Recém chegado de uma viagem a Portugal, Fernandez conta que, ao sentir no bolso o preço da gasolina fora do seu país, pode dimensionar o que significa o subsídio da gasolina. “É preciso aumentar, é até vergonhoso não pagar nada por isso. Em Portugal, meio tanque me custou 50 euros e doeu no bolso.”

O taxista Humberto Arcoé, no entanto, é contra o reajuste no valor do combustível. Ele teme que um aumento do preço da gasolina possa fazer disparar não somente os preços, mas também o descontentamento social e que as ruas sejam tomadas por novas manifestações contra o governo.
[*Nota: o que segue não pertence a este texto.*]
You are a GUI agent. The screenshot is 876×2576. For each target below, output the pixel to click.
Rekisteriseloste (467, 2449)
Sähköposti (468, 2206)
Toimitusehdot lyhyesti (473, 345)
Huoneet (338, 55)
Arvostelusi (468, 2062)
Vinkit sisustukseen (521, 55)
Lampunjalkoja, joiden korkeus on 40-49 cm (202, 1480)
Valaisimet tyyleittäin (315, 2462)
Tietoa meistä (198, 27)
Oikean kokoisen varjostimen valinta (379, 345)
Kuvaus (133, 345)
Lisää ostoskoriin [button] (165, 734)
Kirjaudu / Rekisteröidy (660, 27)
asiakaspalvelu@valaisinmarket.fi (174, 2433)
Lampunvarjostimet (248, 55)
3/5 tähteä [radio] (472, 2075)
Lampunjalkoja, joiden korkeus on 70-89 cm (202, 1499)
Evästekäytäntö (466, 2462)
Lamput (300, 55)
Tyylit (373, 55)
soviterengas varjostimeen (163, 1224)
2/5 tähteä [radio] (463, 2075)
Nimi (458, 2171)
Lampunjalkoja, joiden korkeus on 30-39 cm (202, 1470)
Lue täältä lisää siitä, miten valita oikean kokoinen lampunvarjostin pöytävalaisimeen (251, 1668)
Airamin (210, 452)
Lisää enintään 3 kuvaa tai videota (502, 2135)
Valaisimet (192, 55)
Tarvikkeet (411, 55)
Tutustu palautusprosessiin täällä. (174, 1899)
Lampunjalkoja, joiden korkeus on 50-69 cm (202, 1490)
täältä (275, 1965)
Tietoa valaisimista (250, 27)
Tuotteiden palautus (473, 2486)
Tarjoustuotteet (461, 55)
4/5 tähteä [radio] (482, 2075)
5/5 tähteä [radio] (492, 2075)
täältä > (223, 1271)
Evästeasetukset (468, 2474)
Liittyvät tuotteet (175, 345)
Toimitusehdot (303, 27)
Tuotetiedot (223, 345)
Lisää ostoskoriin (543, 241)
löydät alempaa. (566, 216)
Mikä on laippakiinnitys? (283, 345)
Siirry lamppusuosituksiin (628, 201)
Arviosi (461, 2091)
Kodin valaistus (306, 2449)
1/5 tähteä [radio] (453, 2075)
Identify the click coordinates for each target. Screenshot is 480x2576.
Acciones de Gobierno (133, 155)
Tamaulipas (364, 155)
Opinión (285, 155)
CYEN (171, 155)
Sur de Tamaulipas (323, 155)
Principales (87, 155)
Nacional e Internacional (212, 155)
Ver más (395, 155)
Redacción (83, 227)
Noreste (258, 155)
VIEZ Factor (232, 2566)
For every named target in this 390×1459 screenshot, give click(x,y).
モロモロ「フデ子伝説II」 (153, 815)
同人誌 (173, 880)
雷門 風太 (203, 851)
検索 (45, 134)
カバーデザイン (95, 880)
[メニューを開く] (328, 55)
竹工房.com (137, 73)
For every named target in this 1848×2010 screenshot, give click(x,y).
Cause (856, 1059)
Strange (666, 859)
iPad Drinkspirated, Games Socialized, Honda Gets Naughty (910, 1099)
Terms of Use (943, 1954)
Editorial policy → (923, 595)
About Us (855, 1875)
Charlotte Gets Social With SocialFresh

“Quem viveu o Caracazo sabe o que é isso e dá medo sim. Além do mais, tudo vai ficar mais caro e quem sofre é o povo. Melhor deixar como está.”

Tabu

O governo de Maduro promete reverter a renda proveniente do aumento da gasolina em melhorias para os programas de saúde, educação, moradia e transporte.

Para o economista Víctor Álvarez, ex-ministro do governo Chávez, o aumento da gasolina é uma oportunidade de reverter o tabu de que acabar com o subsídio é antipopular. Para ele, ao manter a gasolina tal como está, o governo comete uma “injustiça redistributiva”.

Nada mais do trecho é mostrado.